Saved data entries
== Segment start ==
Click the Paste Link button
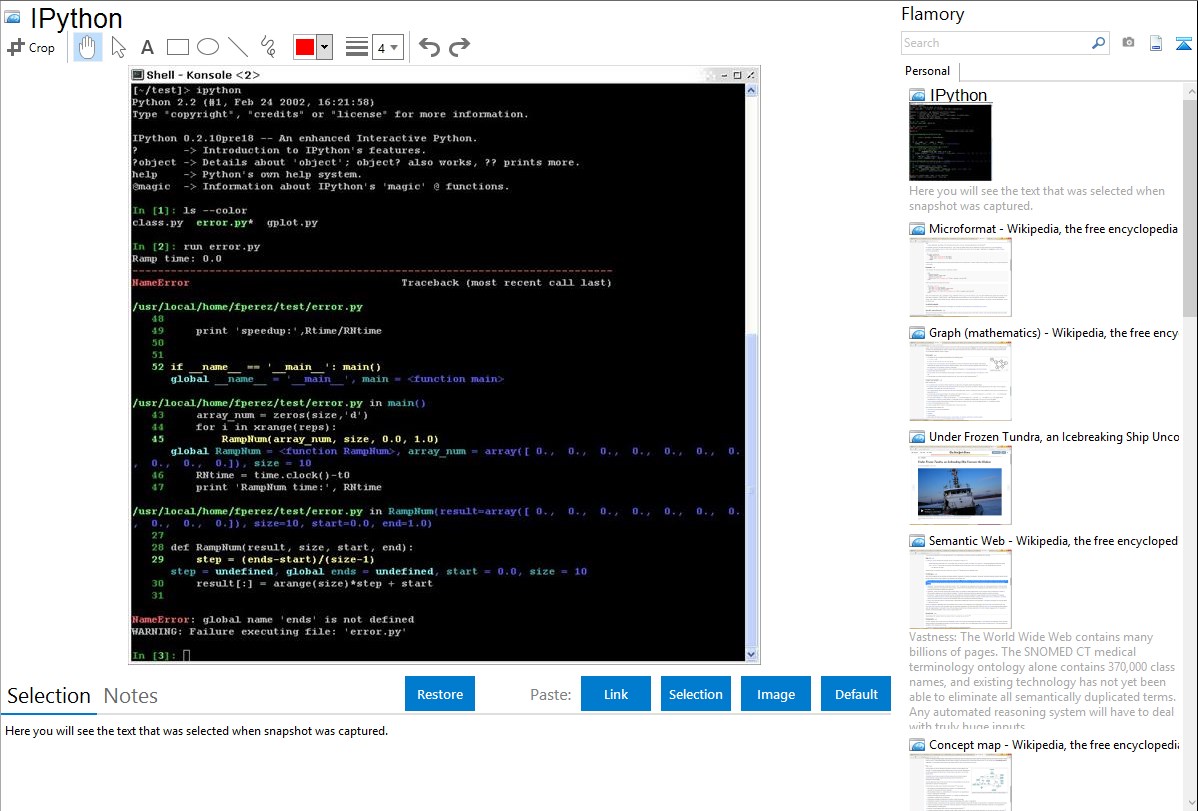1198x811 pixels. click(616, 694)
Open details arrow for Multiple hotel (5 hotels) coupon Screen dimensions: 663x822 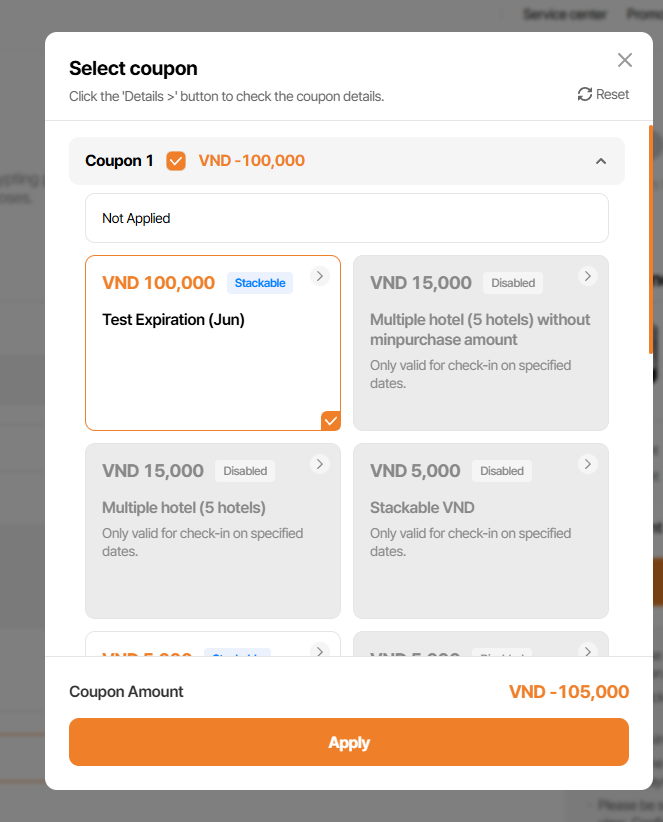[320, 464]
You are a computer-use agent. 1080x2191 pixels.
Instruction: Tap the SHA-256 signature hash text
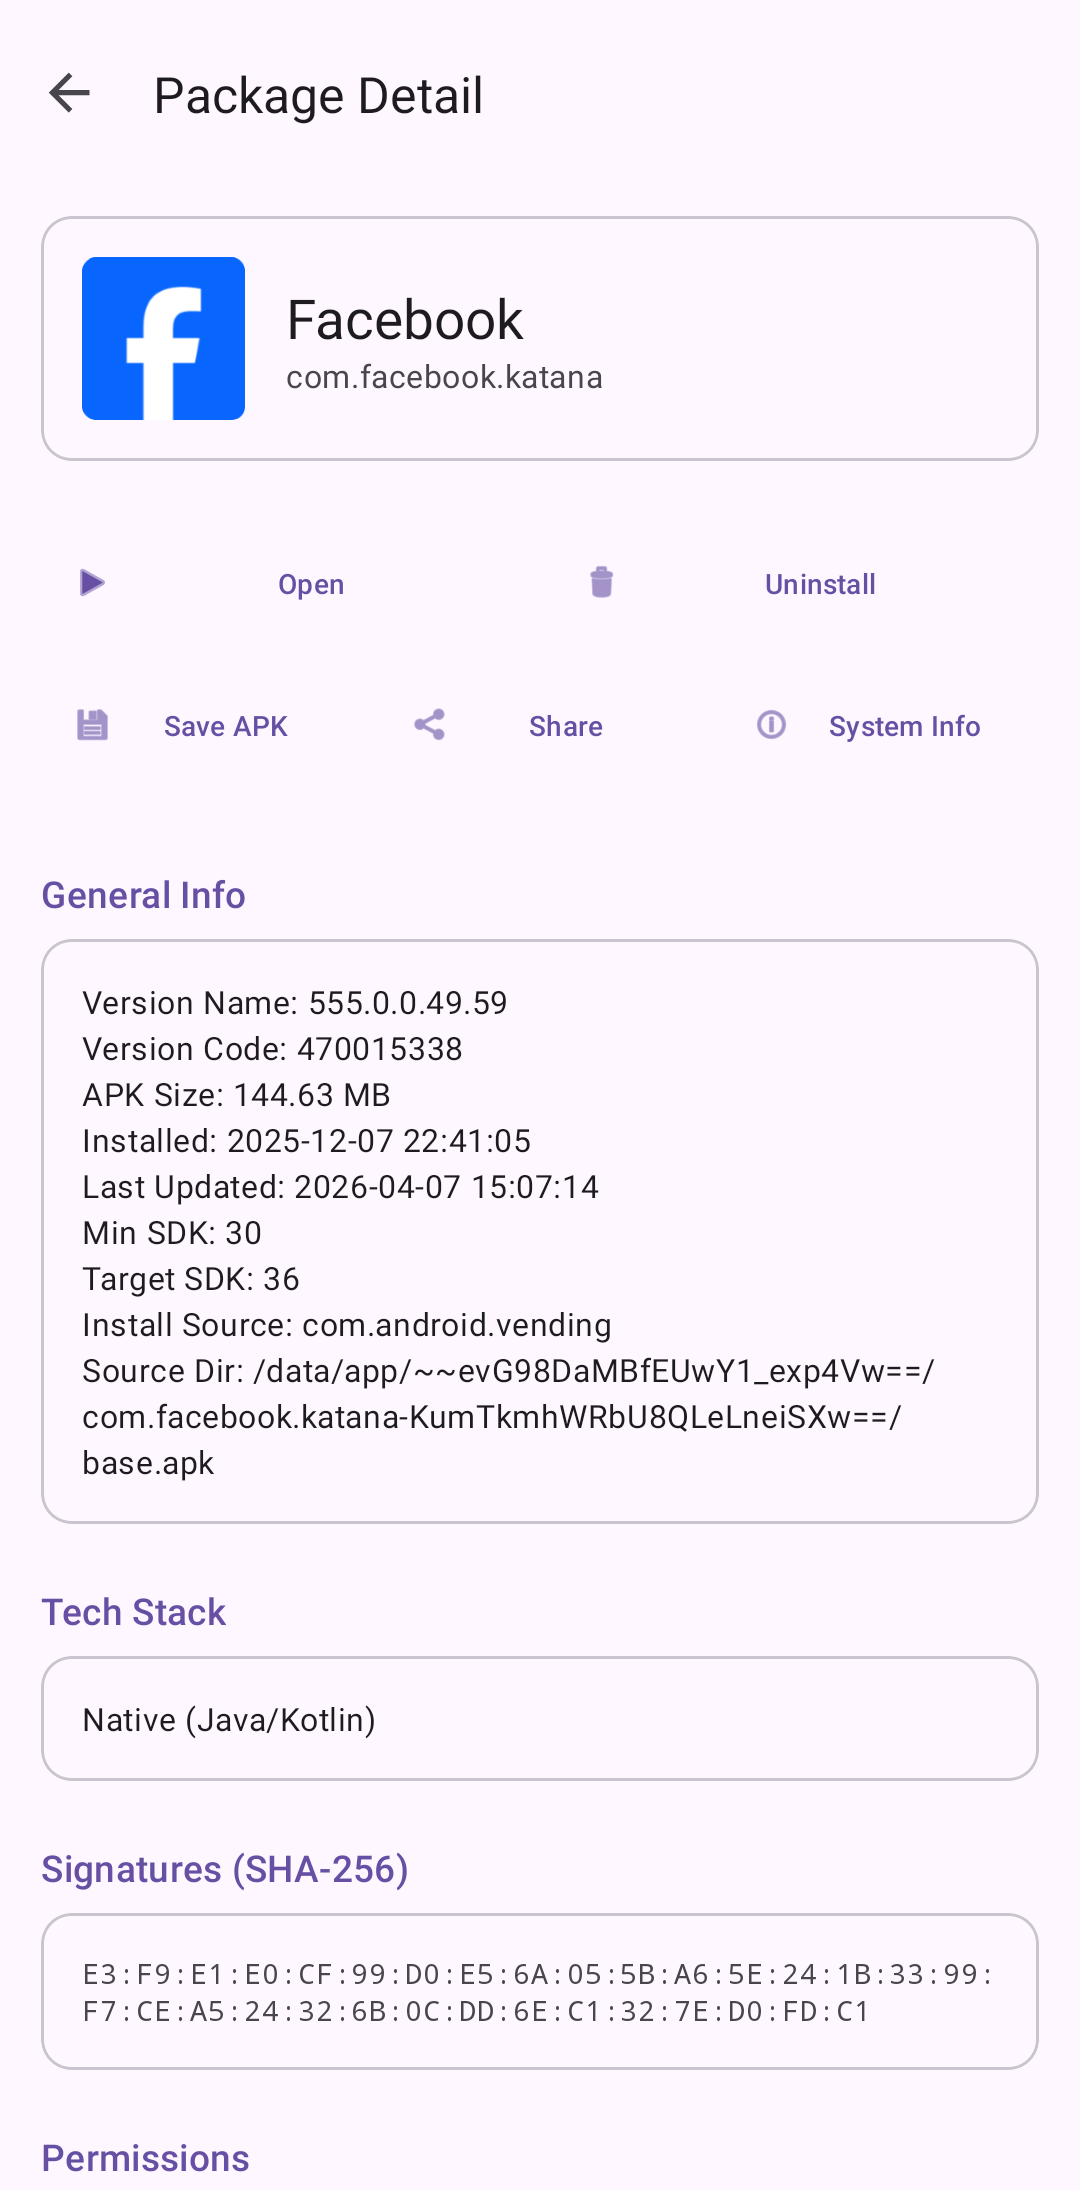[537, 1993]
== Segment end ==
### [Directions for this task]
Lines before the one containing "You are a computer-use" are not wanted; write out that line and every later line through the end of the data above, exactly, without pictures.

### [Written solution]
You are a computer-use agent. 1080x2191 pixels.
Instruction: Tap the SHA-256 signature hash text
[537, 1993]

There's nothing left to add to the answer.